[Items on target coordinates]
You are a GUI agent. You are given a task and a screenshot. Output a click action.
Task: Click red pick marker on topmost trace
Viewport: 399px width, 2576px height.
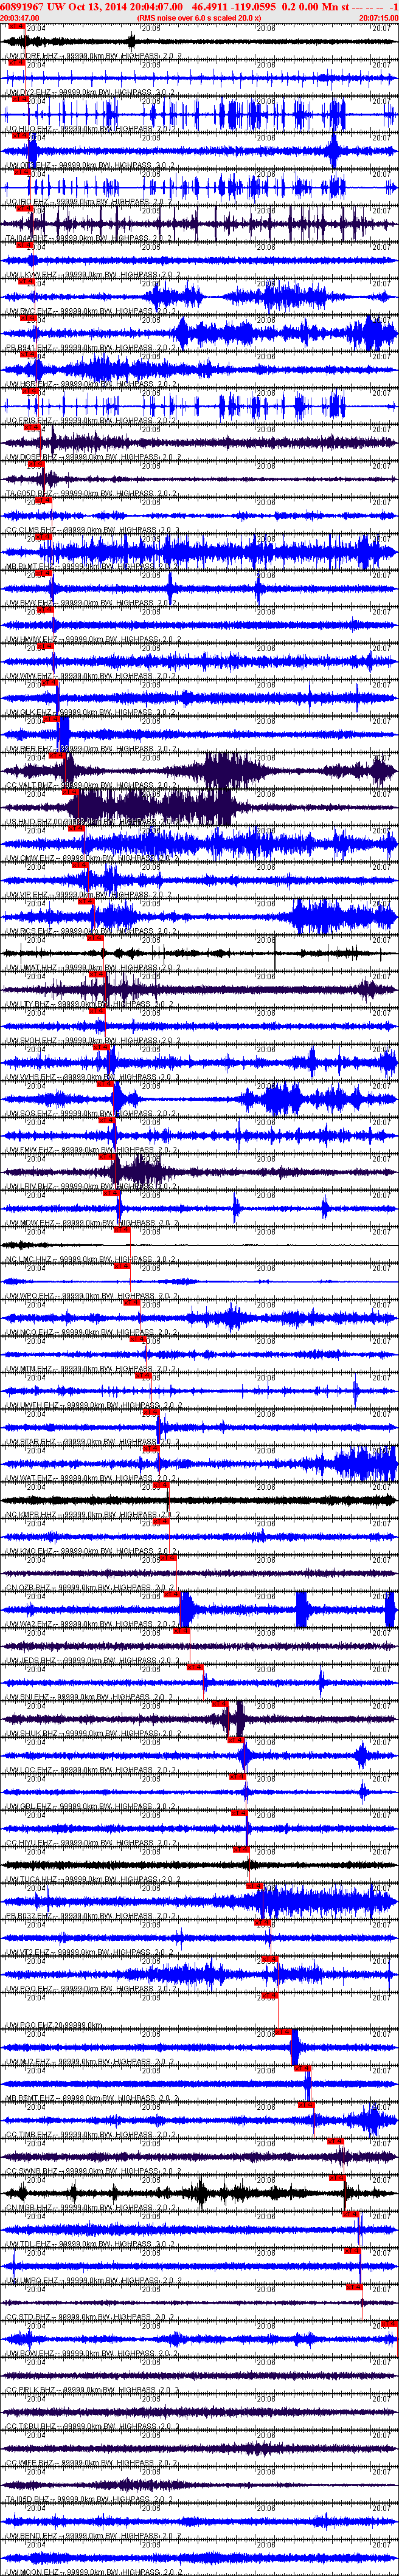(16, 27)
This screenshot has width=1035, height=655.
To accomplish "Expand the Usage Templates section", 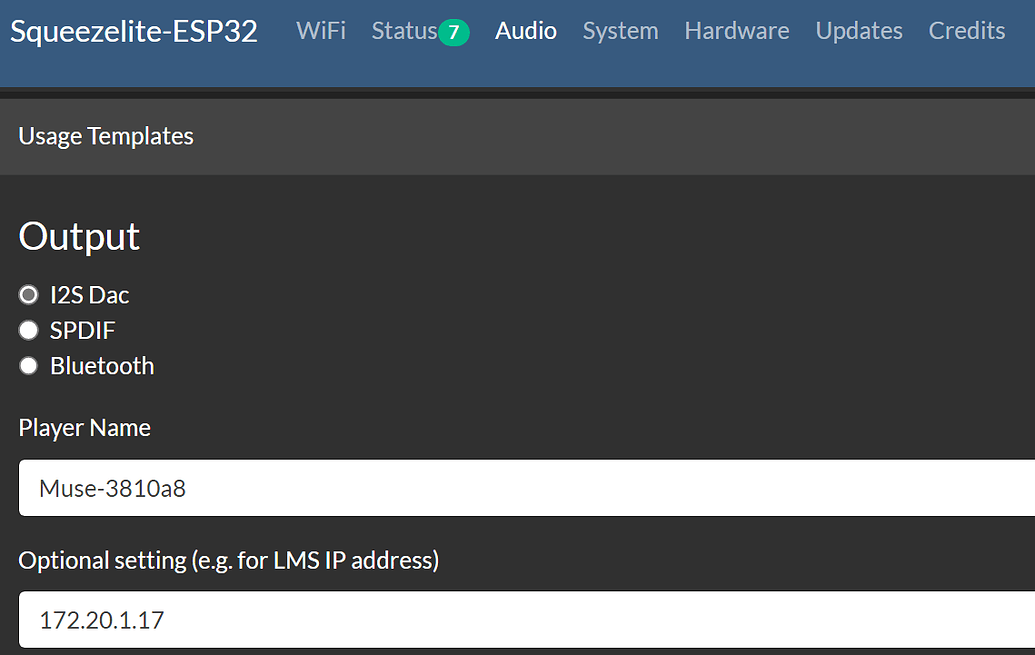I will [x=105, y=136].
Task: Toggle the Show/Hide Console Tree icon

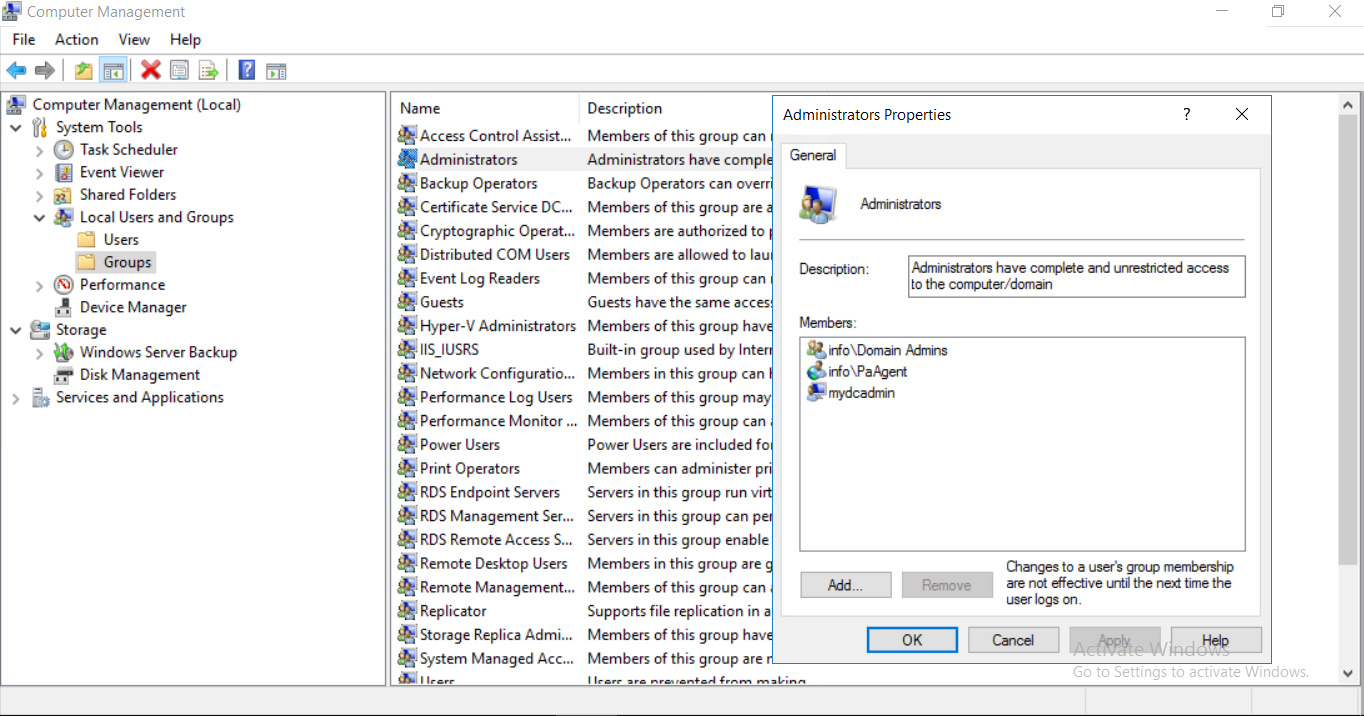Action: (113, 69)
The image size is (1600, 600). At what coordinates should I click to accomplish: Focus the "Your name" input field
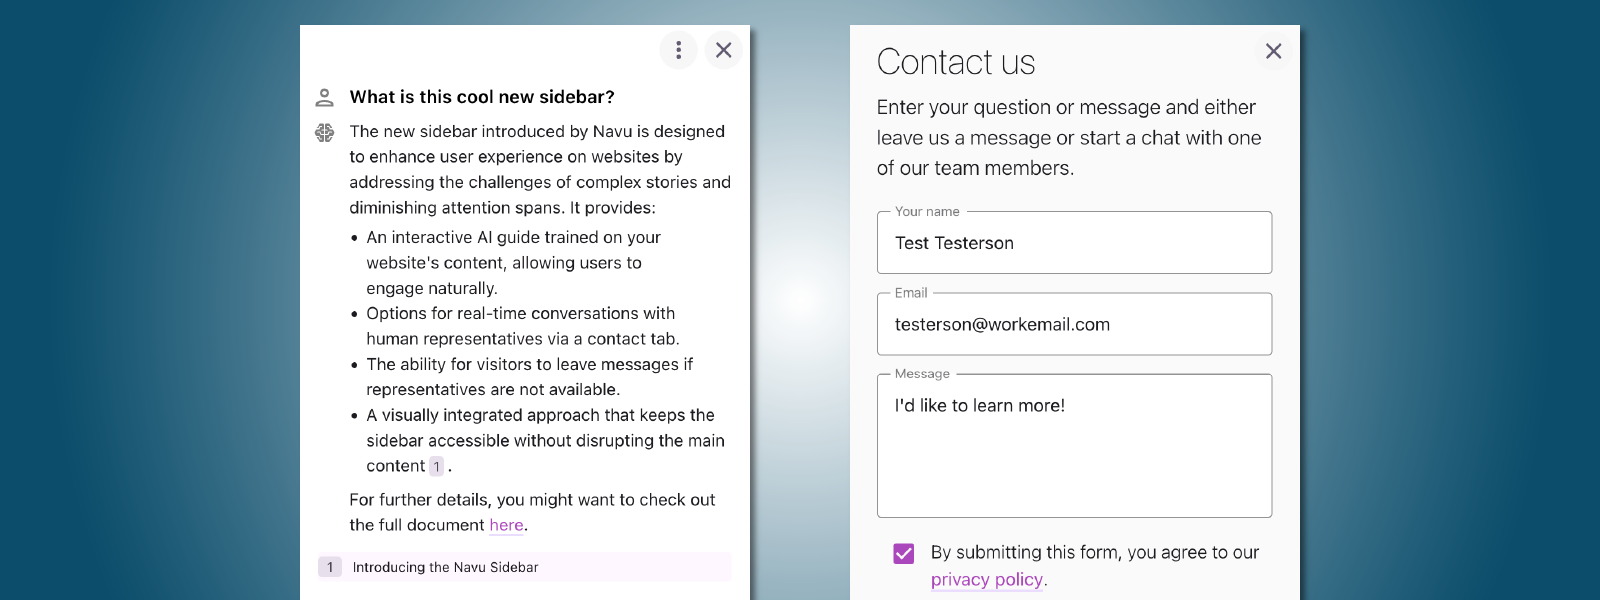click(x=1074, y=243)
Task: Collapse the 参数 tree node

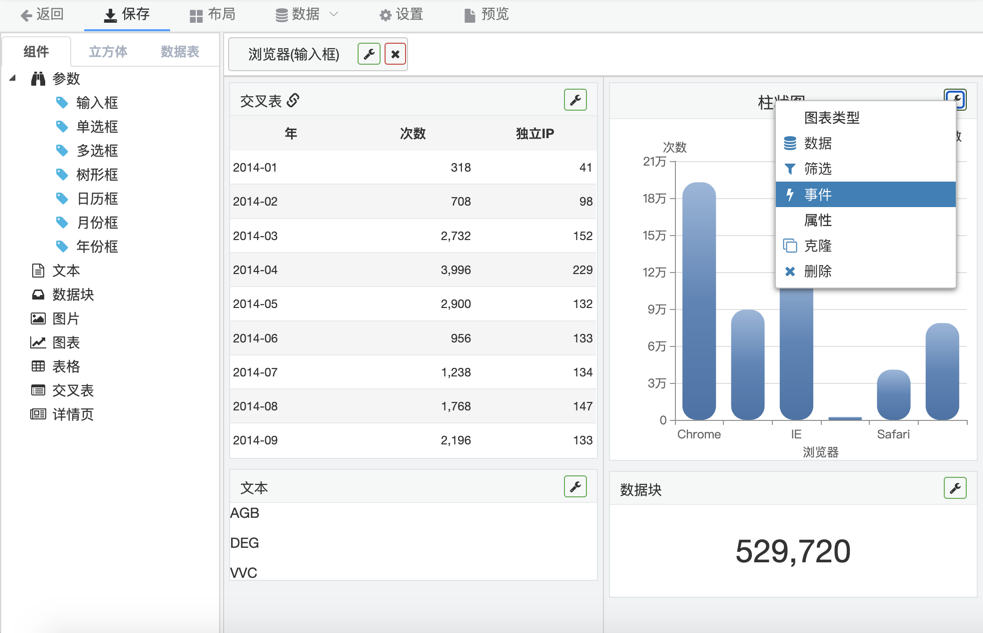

• **Task directions**: Reproduce the items verbatim from the line with "Task: Toggle the Show/Hide Console Tree icon" through the end of the items, both ends included. Leave out the pictures.

• **Answer in full**:
Task: Toggle the Show/Hide Console Tree icon

Action: (113, 69)
The image size is (1600, 600). At what coordinates should I click to accomplish: Focus the "Your name" input field
click(x=1074, y=243)
Task: Collapse the 参数 tree node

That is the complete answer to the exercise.